WNS takes a toll on West Virginia bat populations

Populations of several bat species plummeted in West Virginia due to the spread of the deadly white-nose syndrome over the past decade, according to long-term surveys.

White-nose syndrome has decimated bat populations across much of North America. A fungal disease, it kills affected bats during hibernation periods, causing them to use more energy than uninfected bats during colder winter weather.

A researcher extracts a Virginia big-eared bat (Corynorhinus townsendii virginianus) from a mist net. Credit: Tim Jones

Researchers in the Monongahela National Forest in West Virginia wondered how it was affecting the state’s 11 known bat species. Biologists had conducted mist net surveys for bats at hundreds of different sites in the forest since the late 1990s—before white-nose syndrome emerged—and recorded the species, body condition and sex of the bats they captured.
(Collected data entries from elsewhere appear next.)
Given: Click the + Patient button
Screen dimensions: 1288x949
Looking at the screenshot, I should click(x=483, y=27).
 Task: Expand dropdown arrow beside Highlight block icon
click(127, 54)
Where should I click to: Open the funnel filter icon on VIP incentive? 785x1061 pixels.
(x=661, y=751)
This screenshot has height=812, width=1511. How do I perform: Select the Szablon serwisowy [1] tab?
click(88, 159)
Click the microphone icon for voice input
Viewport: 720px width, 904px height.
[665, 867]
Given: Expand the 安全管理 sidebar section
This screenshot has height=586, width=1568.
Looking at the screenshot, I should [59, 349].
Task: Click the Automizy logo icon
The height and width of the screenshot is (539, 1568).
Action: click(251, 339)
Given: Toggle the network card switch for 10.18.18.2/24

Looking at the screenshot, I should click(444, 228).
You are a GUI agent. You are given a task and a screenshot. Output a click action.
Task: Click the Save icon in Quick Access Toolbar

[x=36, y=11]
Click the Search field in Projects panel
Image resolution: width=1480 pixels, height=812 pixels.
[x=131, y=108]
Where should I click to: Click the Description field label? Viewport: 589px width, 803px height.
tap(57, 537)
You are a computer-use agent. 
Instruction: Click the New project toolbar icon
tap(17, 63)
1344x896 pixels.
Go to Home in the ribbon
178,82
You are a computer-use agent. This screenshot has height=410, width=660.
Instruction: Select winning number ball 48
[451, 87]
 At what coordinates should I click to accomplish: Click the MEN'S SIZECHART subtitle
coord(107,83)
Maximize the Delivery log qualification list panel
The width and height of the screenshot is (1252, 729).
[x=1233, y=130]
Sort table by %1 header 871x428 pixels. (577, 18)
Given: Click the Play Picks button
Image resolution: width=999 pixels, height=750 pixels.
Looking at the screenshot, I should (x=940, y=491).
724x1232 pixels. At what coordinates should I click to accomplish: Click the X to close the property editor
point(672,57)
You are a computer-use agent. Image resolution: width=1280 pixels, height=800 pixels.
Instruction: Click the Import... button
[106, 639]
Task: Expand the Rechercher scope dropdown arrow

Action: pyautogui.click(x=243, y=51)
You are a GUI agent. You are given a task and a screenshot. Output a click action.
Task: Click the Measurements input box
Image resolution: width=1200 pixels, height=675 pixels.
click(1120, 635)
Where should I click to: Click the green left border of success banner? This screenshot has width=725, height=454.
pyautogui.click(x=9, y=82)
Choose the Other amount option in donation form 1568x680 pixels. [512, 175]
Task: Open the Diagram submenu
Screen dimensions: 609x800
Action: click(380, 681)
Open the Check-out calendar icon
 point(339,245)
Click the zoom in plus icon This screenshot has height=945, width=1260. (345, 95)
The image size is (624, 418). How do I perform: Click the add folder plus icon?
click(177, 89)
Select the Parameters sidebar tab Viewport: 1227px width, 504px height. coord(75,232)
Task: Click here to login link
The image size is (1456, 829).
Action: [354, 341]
“It became very fortuitous that we had all this data before white-nose syndrome hit,” said Catherine Johnson, who then worked as the wildlife program manager for the Monongahela National Forest.

In a study published recently in Ecology and Evolution, Johnson and her colleagues split the data into two portions. They compared data from 2003 to 2008, before WNS was confirmed in the state, to data taken on surveys from 2011 to 2019, after it had spread through West Virginia.

Northern long-eared bats were among those that declined after white-nose syndrome struck West Virginia. Credit: Keith Christenson

“We could see this long-term change,” said Johnson, who now works as a coastal ecologist with the National Park Service.

They found that three species declined dramatically after WNS hit the state: little brown bats (Myotis lucifugus), northern long-eared bats (Myotis septentrionalis) and tricolored bats (Perimyotis subflavus). Those trends matched data gathered from other research conducted on hibernacula counts, Johnson said.

The population of big brown bats (Eptesicus fuscus) and eastern red bats (Lasiurus borealis), however, actually increased after WNS appeared in the state.

Johnson isn’t sure why, but other research has shown that big brown bats may benefit from more prey availability when WNS diminishes other species. They may also benefit from more quality roost space, Johnson said.

Other bat species, like federally endangered Indiana bats (Myotis sodalis), also declined but were so rare even before WNS that it was hard to tell what was happening statistically, Johnson said.

A tricolored bat with white-nose syndrome symptoms visible on its nose. Credit: Craig Stihler

The researchers also found that two species—northern long-eared bats and big brown bats—began to breed 5 to 6 days earlier on average in recent years. That may be attributed to the spread of the disease, Johnson said, or it may be due to climate change.

“These bats are dealing with so many different things at the same time,” she said. “White nose syndrome is one, but there’s also habitat loss, disturbance of hibernacula and maternity roosts, climate change and many other stressors.”

Header Image: Researchers found that little brown bats in West Virginia declined due to white-nose syndrome.